====== PROVIDED MATERIAL ======

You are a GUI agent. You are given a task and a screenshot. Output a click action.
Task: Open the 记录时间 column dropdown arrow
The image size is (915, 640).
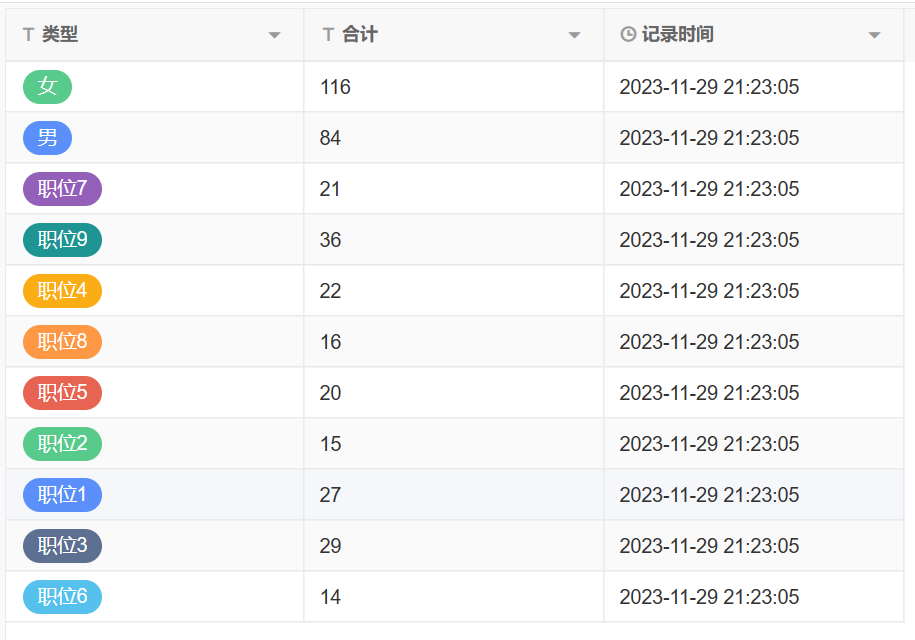pos(874,36)
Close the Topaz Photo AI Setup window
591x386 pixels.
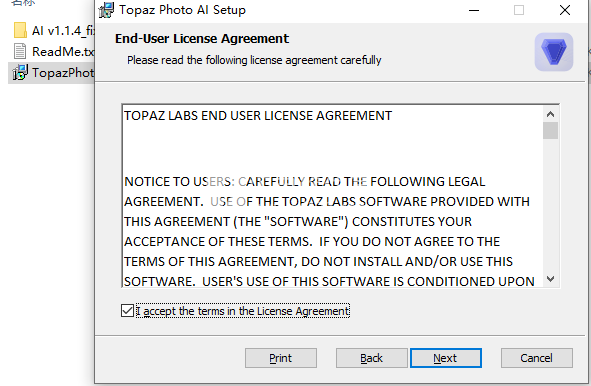[x=565, y=10]
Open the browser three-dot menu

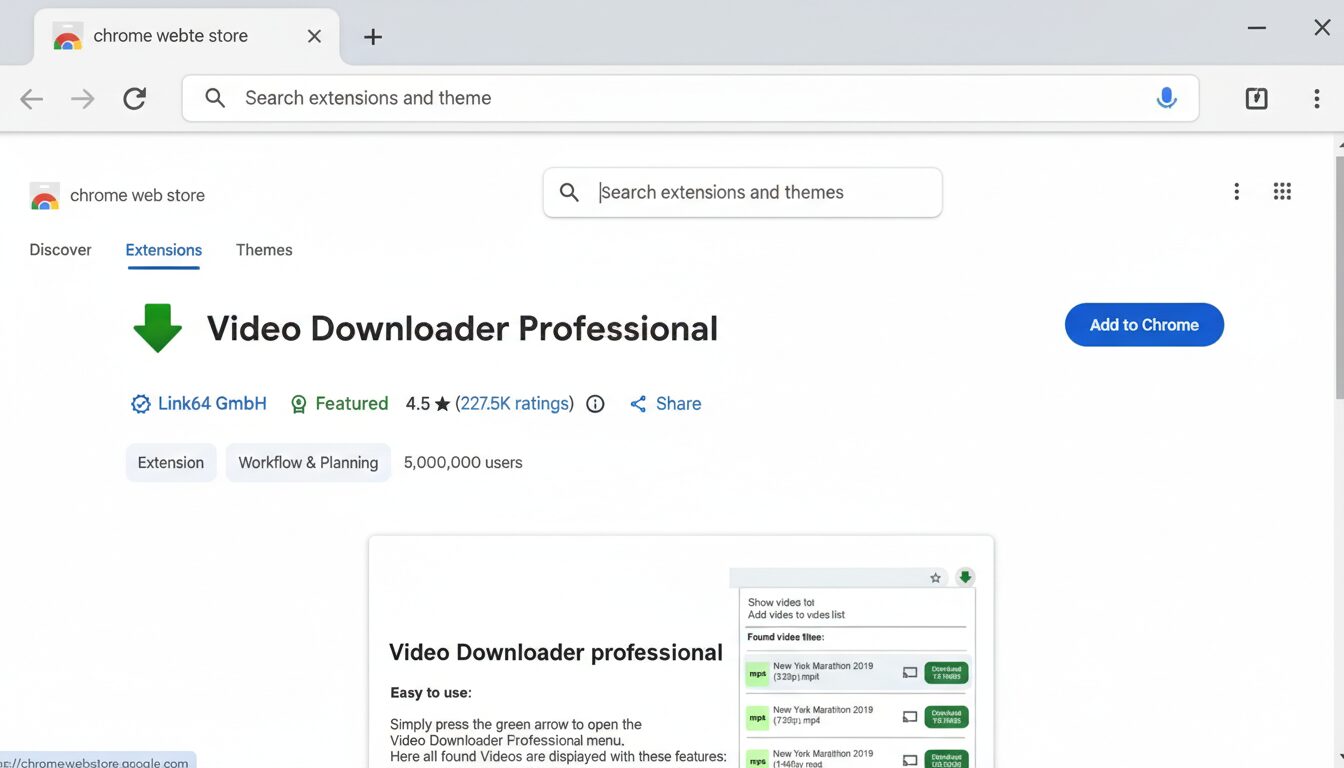coord(1316,98)
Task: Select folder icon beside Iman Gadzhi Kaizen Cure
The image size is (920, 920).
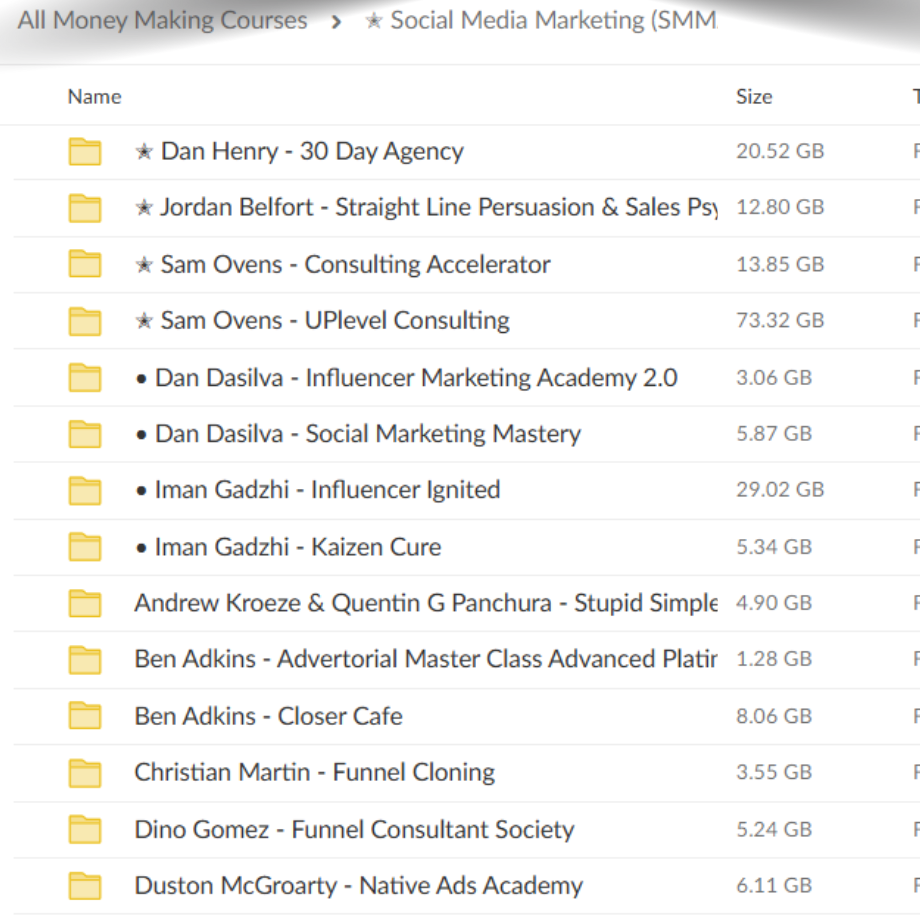Action: [x=85, y=547]
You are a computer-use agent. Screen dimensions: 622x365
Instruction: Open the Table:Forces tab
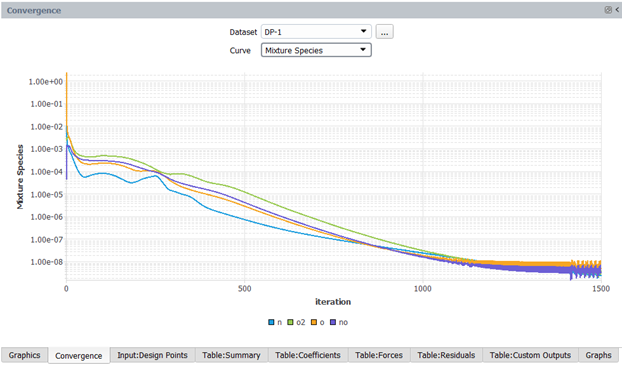379,355
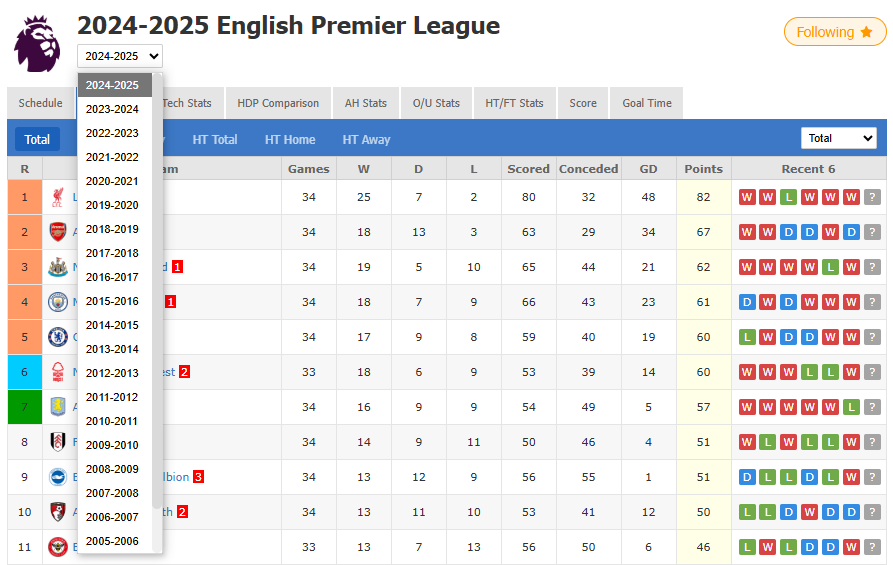Open the Schedule tab
The width and height of the screenshot is (893, 565).
tap(40, 103)
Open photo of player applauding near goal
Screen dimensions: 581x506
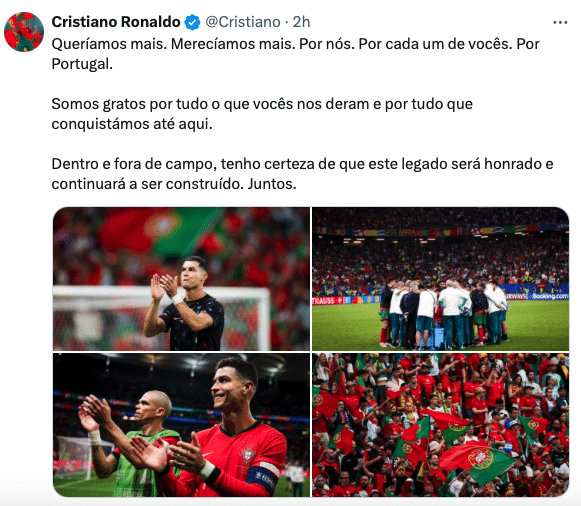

======

EXERCISE DETAILS ▸
Your copy of the records must match them exactly, except that no pictures appear in it.

OUTPUT FOR THIS TASK ▸
You are a GUI agent. You are given a task and a screenshot. Output a click action.
Task: Open the 记录时间 column dropdown arrow
The image size is (915, 640).
pos(874,36)
Close the Topaz Photo AI Setup window
591x386 pixels.
[x=565, y=10]
Open the browser three-dot menu

coord(1316,98)
Task: Select folder icon beside Iman Gadzhi Kaizen Cure
The image size is (920, 920).
Action: [x=85, y=547]
You are a computer-use agent. Screen dimensions: 622x365
Instruction: Open the Table:Forces tab
379,355
Open the Schedule tab
The width and height of the screenshot is (893, 565).
tap(40, 103)
Open photo of player applauding near goal
Screen dimensions: 581x506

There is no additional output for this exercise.